= Stated task =
Report each line in the records that contains the word "screenshot", matching case exactly, and copy those lines in full.
»»
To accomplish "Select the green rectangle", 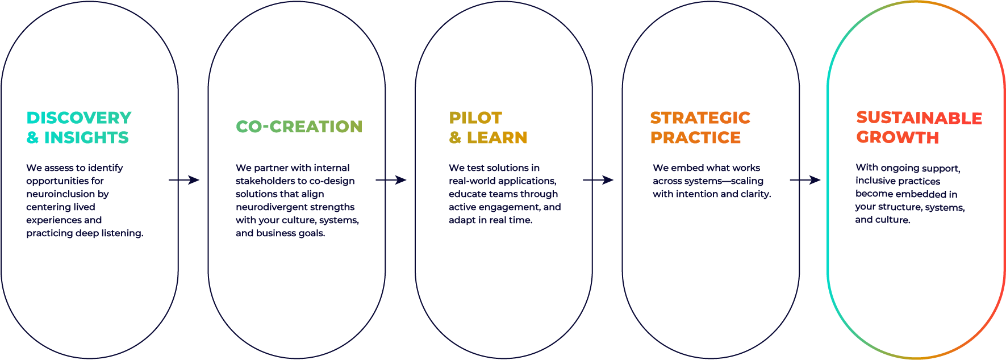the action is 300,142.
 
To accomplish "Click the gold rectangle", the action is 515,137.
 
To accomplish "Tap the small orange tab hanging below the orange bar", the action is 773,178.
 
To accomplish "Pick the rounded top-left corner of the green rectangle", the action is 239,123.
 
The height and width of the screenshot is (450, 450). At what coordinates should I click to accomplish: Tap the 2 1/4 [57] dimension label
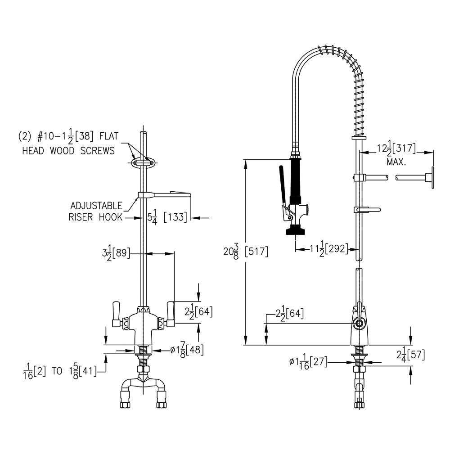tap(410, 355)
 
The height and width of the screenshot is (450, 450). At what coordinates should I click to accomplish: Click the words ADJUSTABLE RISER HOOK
««
= Solution to this task =
The height and width of the screenshot is (450, 450). At what coordinates should I click to accomplish: Tap the 2 1/4 [57] dimension label
The height and width of the screenshot is (450, 450). At what coordinates should I click to accomplish: Click the words ADJUSTABLE RISER HOOK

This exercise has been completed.